§ READING PASSAGE
%%

Preferential Collection of Claims
Against the Issuing Entity . The
Indenture Trustee shall comply with TIA § 311(a), excluding
any creditor relationship listed in TIA § 311(b). An
Indenture Trustee who has resigned or been removed shall be subject
to TIA § 311(a) to the extent indicated.
SECTION 6.13.
Information to Be Provided by the
Indenture Trustee . At any time
when the Issuing Entity’s reporting obligations under
Section 15(d) of the Exchange Act are not
suspended, the Indenture Trustee shall notify the Servicer promptly
after the Indenture Trustee becomes aware of (a) the
initiation of any legal proceedings against the Indenture Trustee,
or of which any property of the Indenture Trustee is subject, that
are material to the Noteholders, (b) any developments in any
such proceedings that are material to the Noteholders and
(c) any such material proceedings that are contemplated by any
governmental authority against the Indenture Trustee.

%%

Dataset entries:
%%

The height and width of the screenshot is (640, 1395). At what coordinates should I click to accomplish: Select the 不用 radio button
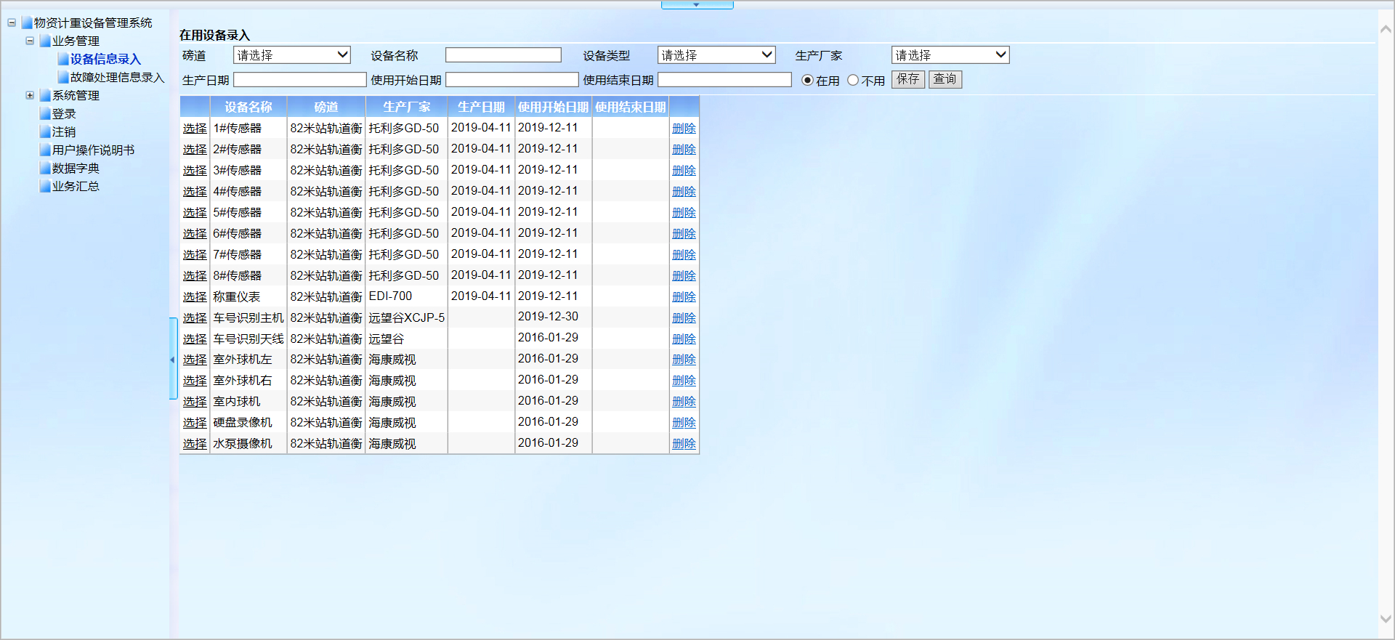pyautogui.click(x=853, y=81)
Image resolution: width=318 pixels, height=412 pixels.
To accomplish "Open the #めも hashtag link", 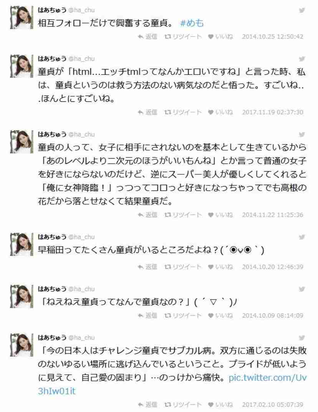I will pyautogui.click(x=192, y=23).
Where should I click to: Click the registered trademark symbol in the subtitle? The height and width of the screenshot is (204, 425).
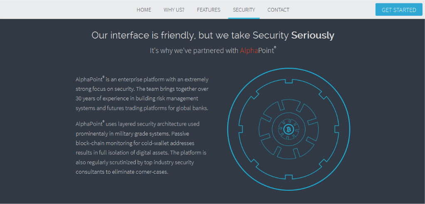coord(275,48)
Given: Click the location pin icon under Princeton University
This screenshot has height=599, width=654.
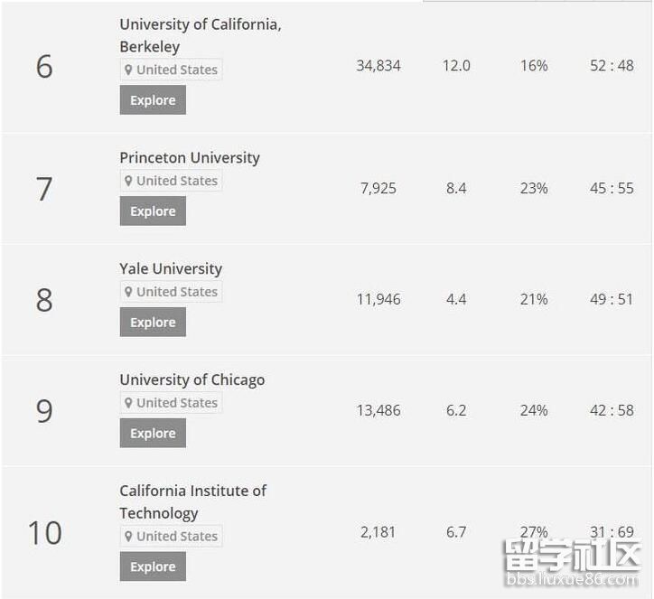Looking at the screenshot, I should (x=128, y=181).
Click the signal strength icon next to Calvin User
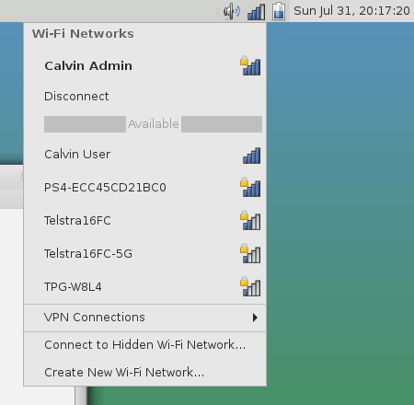Screen dimensions: 414x405 click(x=252, y=156)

%%

§ PROMPT
For each statement, say yes or no according to the indenture passage, and quote the words that decide it: (a) the Indenture Trustee must comply with TIA § 311(a) apart from creditor relationships listed in TIA § 311(b); (b) an Indenture Trustee who has resigned is no longer subject to TIA § 311(a); (c) the Indenture Trustee must notify the Noteholders of legal proceedings against it. The data come from a separate source and have no connection to the passage.

§ OUTPUT FOR THIS TASK
(a) Yes: "The Indenture Trustee shall comply with TIA § 311(a), excluding any creditor relationship listed in TIA § 311(b)."
(b) No: "An Indenture Trustee who has resigned or been removed shall be subject to TIA § 311(a) to the extent indicated."
(c) No: "the Indenture Trustee shall notify the Servicer promptly"